No, what we need is the ability to modify the system software on our phones easily to stop this kind of thing. On a normal Unix system you would just run the app as a separate user (or worst case, sandbox it) but on android non of the interfaces (or really much of anything at all) can be controlled by the user.
That is simply not a solution that will work for more than 0.1% of the populace. While you meant nothing wrong, your "solution" repulses me because I don’t care about this sort of thing just for myself and other supernerds, but for my friends and family and countrymen as well.
Exactly. I don't get why there is no root account on most android phones. Why is "rooting" a hack that voids your warranty? Why can't we have our smartphones like our computers?
Because alternative mobile operating systems cannot compete in the same consumer space due to the duopoly of walled gardens where people expect all popular apps to be available (although I do believe that there is a niche market for a free software smartphone amongst developers).
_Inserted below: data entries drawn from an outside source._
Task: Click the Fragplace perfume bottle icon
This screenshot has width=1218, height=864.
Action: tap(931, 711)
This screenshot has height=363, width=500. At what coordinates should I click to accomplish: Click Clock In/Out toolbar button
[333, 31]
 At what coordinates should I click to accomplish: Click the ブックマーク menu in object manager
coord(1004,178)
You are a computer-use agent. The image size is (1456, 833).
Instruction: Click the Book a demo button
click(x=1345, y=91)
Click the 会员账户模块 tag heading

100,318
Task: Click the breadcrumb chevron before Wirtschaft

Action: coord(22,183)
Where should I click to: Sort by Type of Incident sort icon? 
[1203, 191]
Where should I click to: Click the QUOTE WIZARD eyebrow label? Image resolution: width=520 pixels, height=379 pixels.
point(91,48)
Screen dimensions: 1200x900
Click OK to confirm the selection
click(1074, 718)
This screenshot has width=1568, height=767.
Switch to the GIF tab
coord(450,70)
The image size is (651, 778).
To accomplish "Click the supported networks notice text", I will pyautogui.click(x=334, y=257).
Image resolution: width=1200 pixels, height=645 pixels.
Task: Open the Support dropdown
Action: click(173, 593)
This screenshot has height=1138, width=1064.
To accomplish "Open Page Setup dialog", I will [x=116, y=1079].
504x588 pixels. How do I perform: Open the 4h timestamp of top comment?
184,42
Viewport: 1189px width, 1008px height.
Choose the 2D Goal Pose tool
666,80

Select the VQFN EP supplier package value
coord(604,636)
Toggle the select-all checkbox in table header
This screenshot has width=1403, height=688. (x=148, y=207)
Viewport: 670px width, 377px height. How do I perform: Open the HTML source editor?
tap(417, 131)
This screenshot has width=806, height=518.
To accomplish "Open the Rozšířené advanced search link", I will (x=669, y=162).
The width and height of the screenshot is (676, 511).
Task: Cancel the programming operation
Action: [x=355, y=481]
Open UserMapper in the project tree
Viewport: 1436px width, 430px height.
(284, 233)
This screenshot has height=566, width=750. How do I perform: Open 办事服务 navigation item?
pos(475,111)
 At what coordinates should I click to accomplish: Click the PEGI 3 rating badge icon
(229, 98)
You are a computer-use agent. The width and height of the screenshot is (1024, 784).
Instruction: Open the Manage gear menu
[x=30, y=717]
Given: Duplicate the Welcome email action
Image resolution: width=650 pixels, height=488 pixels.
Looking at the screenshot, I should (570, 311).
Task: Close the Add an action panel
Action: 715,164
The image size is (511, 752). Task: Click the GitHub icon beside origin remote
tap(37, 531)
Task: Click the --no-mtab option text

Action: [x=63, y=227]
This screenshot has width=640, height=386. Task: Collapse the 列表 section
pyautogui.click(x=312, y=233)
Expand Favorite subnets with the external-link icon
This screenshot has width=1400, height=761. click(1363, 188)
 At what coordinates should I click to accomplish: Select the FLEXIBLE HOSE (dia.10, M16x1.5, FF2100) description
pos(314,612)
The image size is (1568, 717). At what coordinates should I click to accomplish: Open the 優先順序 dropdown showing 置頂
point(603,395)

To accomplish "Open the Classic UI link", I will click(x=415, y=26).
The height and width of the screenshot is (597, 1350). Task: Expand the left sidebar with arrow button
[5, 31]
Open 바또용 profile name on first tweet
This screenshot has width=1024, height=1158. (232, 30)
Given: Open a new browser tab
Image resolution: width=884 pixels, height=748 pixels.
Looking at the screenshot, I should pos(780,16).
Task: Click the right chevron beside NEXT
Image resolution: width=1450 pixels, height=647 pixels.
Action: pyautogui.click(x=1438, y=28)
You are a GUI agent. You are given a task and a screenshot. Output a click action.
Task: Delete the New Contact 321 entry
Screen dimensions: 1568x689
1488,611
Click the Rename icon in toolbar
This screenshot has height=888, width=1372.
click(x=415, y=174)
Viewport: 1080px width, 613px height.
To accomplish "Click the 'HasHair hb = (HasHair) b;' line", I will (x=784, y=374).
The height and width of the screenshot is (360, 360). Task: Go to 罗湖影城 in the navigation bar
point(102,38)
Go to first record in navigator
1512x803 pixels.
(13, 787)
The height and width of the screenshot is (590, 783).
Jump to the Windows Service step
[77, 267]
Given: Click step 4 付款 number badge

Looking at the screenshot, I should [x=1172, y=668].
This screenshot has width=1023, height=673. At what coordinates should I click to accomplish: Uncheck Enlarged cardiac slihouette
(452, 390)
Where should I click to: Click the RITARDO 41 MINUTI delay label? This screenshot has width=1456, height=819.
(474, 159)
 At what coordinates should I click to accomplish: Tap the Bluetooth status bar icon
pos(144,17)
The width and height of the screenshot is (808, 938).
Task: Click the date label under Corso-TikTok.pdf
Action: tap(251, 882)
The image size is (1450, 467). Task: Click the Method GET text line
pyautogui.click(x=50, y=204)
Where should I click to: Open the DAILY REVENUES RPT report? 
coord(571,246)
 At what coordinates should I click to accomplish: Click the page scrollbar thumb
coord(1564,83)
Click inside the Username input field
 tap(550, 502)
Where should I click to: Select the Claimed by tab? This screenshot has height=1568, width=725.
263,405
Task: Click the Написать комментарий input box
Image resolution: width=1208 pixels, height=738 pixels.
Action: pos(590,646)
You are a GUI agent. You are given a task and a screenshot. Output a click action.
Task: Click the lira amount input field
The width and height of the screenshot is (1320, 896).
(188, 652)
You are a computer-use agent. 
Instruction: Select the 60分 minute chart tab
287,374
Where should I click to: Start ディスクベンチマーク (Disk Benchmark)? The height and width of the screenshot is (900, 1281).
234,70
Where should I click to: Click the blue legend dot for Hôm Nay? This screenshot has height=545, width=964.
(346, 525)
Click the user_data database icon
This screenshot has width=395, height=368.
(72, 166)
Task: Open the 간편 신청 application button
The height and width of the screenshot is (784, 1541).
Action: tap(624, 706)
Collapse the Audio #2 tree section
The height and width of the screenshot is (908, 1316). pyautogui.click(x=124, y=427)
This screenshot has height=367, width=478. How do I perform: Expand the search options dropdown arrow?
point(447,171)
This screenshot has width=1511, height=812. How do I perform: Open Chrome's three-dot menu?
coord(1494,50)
If you treat a smartphone as a normal computer, you would expect to be able to use a service such as Uber by means of a modern web browser providing a sandbox for their web application, like you do on Linux, Mac OS X, or Windows. Installing someone's stand-alone software only to access an on-line service would probably seem invasive and absurd.
Broadly speaking, on a smartphone people probably accept this because of the trade-off. Apple and Google keep your mobile computer stable, fast, and free from viruses and malware by managing your operating system and vetting the software you can install through their app-stores. For a lot of people this trade-off seems preferable to an alternative.